Top of Information provided
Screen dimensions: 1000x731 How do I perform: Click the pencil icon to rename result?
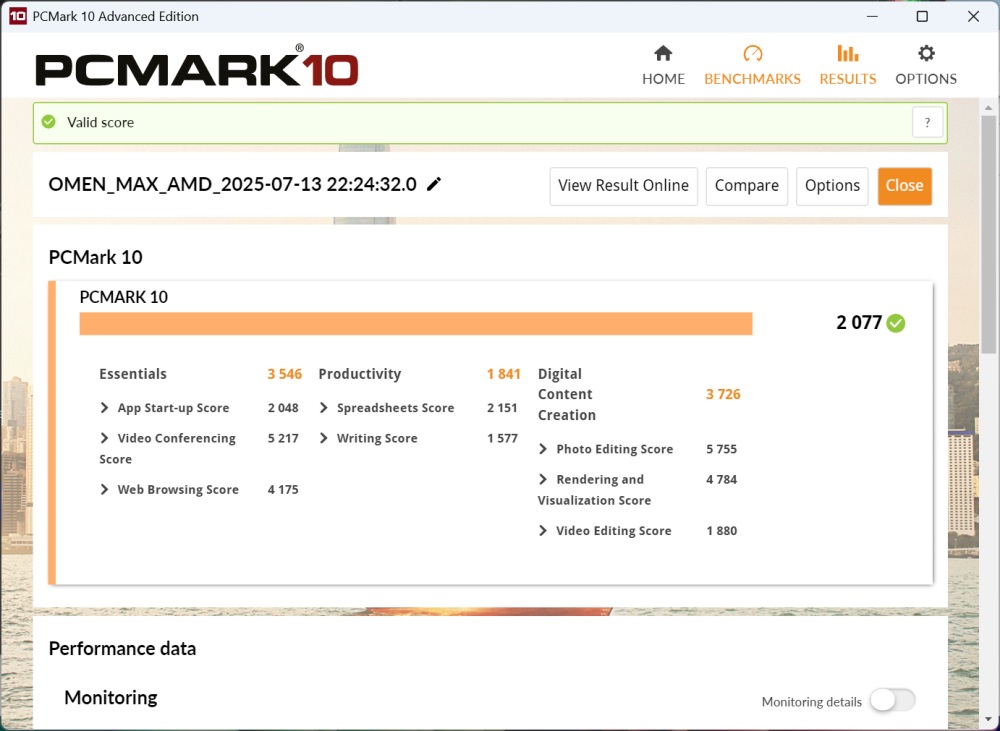pyautogui.click(x=434, y=184)
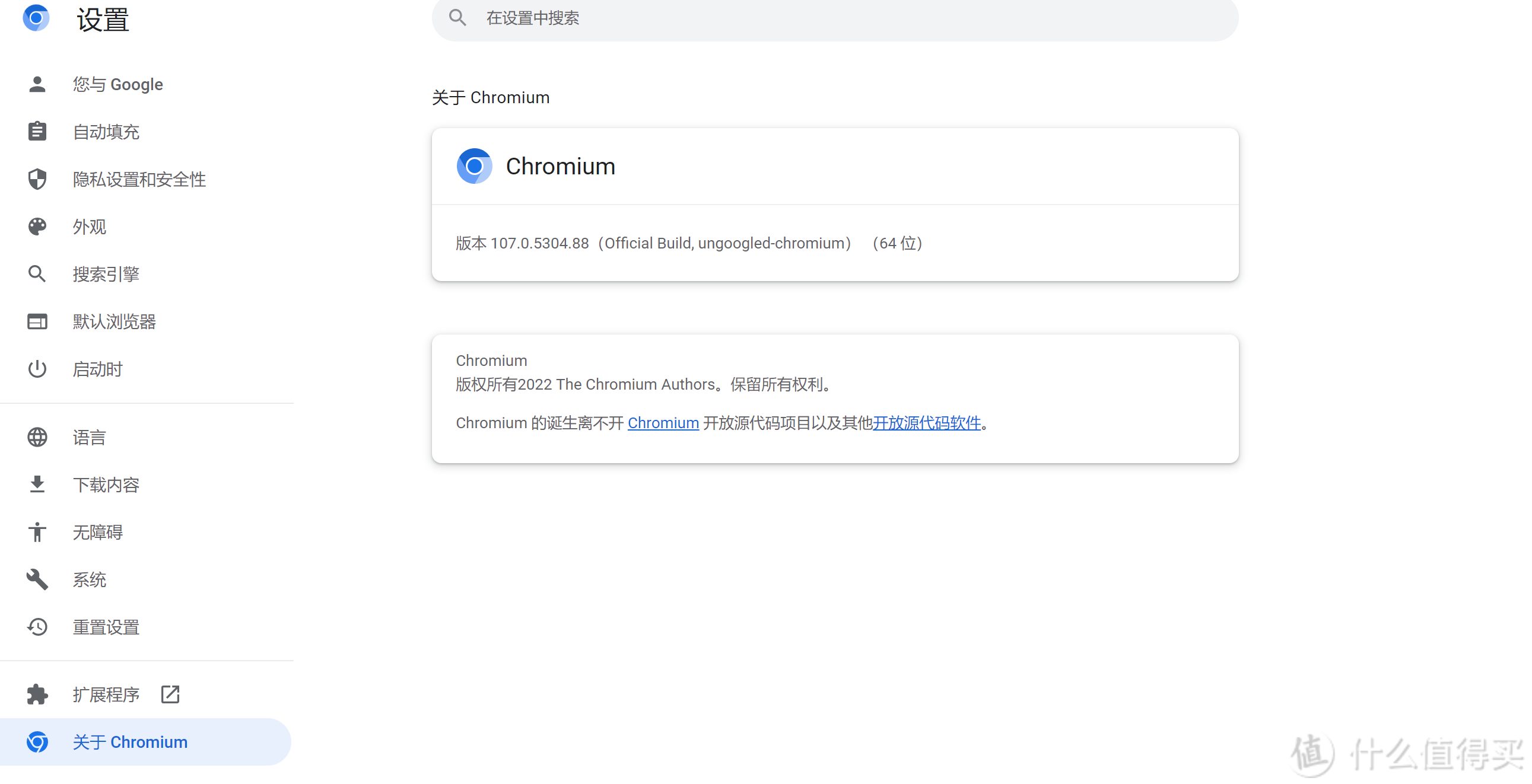Click the 启动时 power icon
This screenshot has height=784, width=1532.
click(x=37, y=368)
Bottom of Information provided
→ What you will do
What is needed is a word-for-word transcription of all the entries, with the pictures dropped.

→ Output for this exercise
Screen dimensions: 1000x731 How do I perform: Click the pencil icon to rename result?
pyautogui.click(x=434, y=184)
Click the 启动时 power icon
This screenshot has height=784, width=1532.
click(x=37, y=368)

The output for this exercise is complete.